Apopa is one of the most violent towns north of San Salvador. A woman participates in two workshops in Nonviolent Communication and Focusing given at a church in Apopa. She is very interested in the classes, and tapes the hand-outs to the walls of her house, to remind her to apply what she is learning.

One day, before leaving for his job as a day laborer, her husband tells one of his daughters to wash a pair of his sneakers. When he arrives home from work, tired and stressed, he sees that the girl has not washed his shoes. He yells at her and hits her hard on the back. The mother tells him to stop, but he is not listening. He leaves the house and goes to his mother’s.

His mother tells him that he is right to punish his daughter. When the wife hears this, she feels like her husband and his mother are united against her. When she feels like this, she often storms over to her mother-in-law’s and yells at her to stop interfering . This time, she remembers to pause and breathe and notice what she feels and what she needs. She decides not go to her mother-in law’s.

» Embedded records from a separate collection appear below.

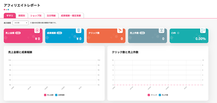The width and height of the screenshot is (217, 103).
Task: Click the クリック数 summary card
Action: coord(106,36)
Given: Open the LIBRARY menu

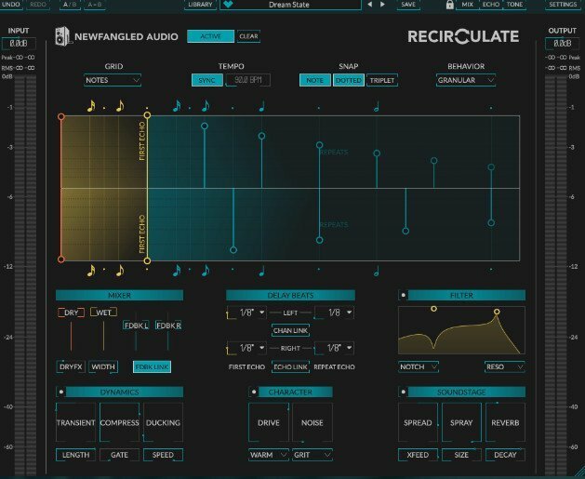Looking at the screenshot, I should coord(200,5).
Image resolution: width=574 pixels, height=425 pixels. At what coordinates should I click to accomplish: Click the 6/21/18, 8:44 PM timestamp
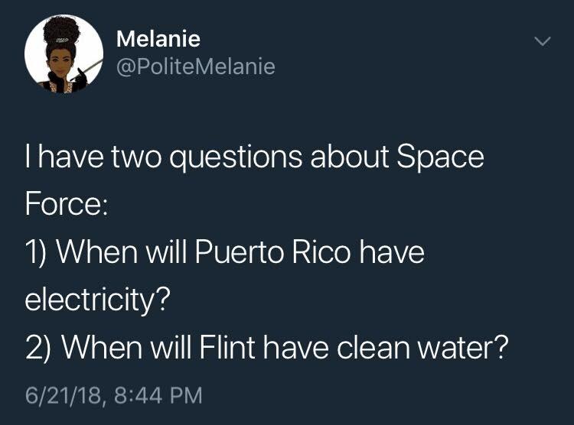tap(113, 395)
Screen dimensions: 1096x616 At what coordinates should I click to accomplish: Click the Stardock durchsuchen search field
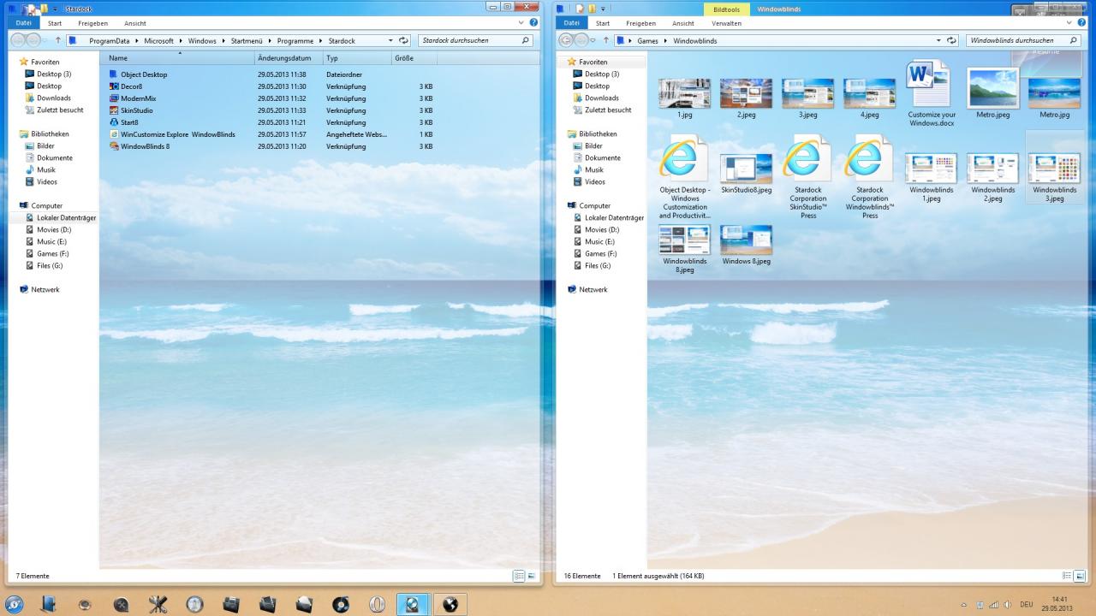pyautogui.click(x=475, y=40)
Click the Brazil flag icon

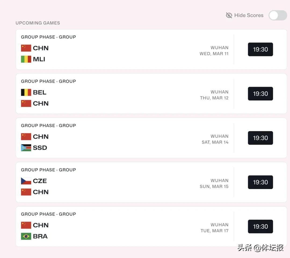point(26,236)
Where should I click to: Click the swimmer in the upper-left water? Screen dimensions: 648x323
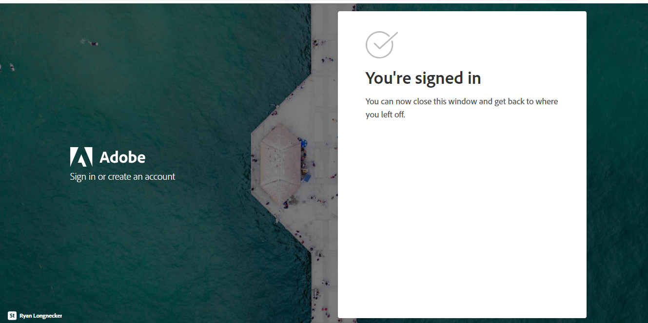coord(93,43)
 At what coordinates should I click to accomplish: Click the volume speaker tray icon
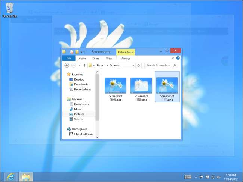[219, 177]
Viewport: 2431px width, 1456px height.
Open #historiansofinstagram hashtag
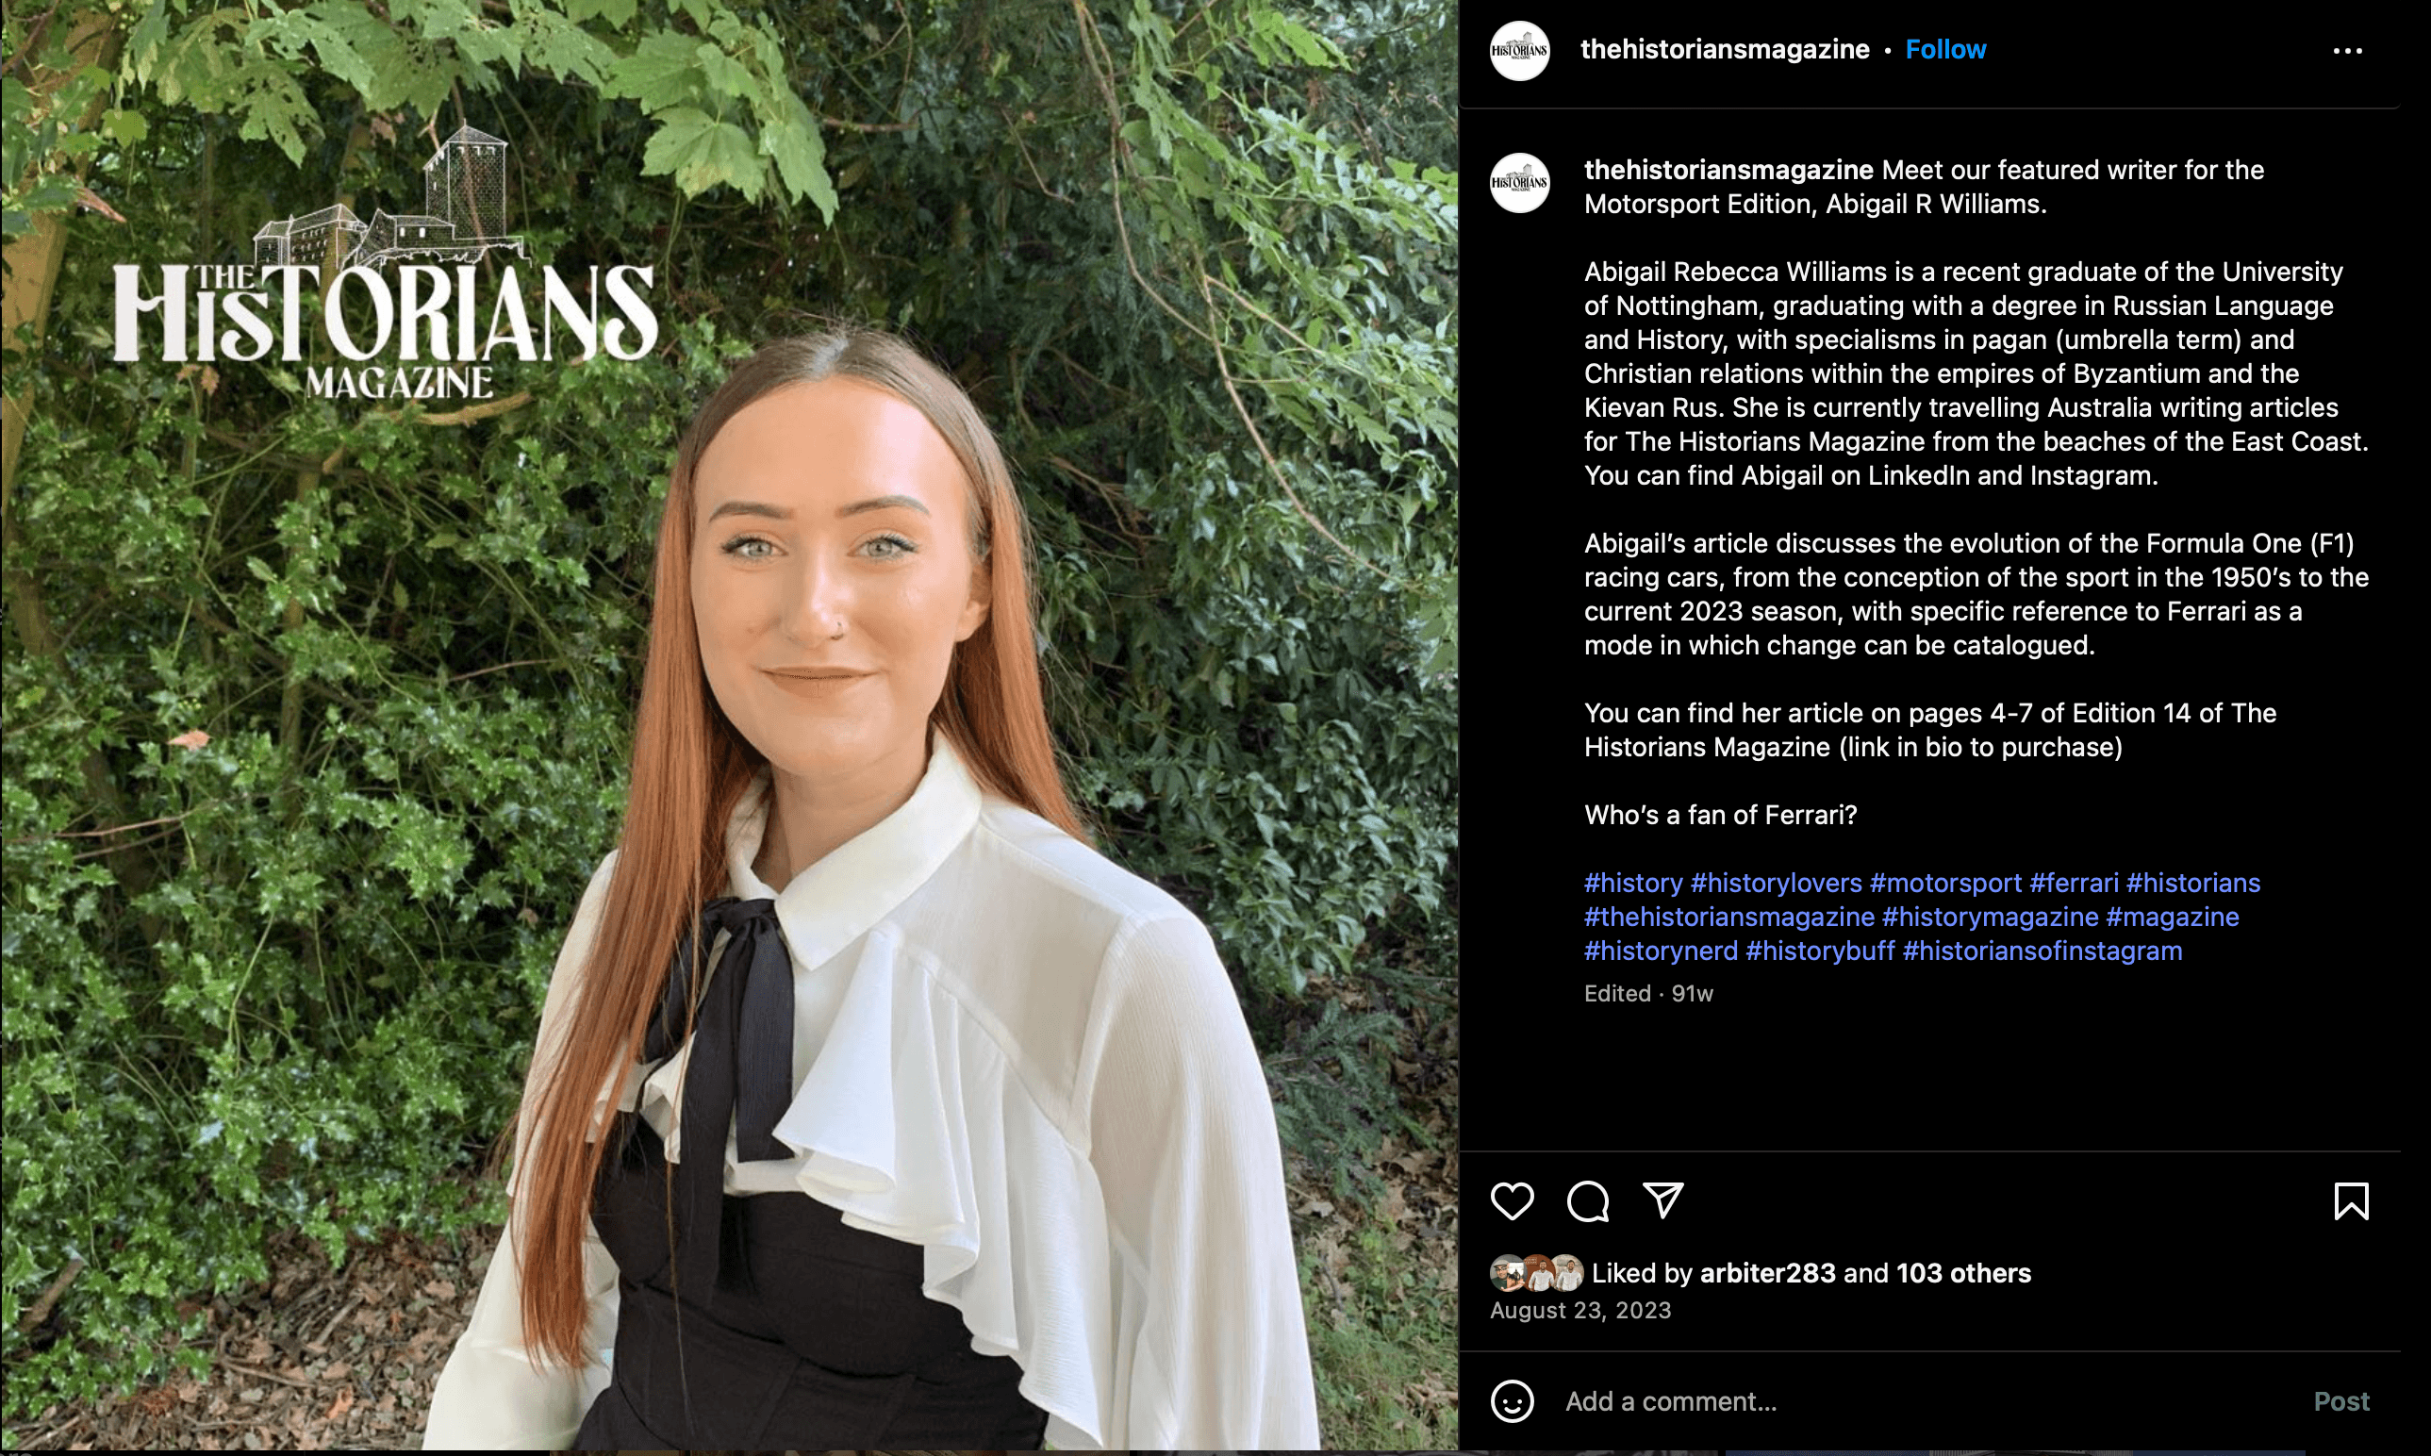coord(2043,951)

The next day, when her husband gets home, she sits down with him and calmly tells him that it is not OK with her for him to hit his daughter like he did. She tells him she needs respect, safety and consideration.

Her husband recognizes that he had committed a serious error. He asks his wife to forgive him.

He is very surprised that she has calmly asked him to sit down with her and talk about the incident, instead of rushing over to his mother’s house and venting at her. “What are they teaching you those workshops?” he asks. She tells him about what she is learning and reads the hand-outs to him.

She says their family life has changed for the better.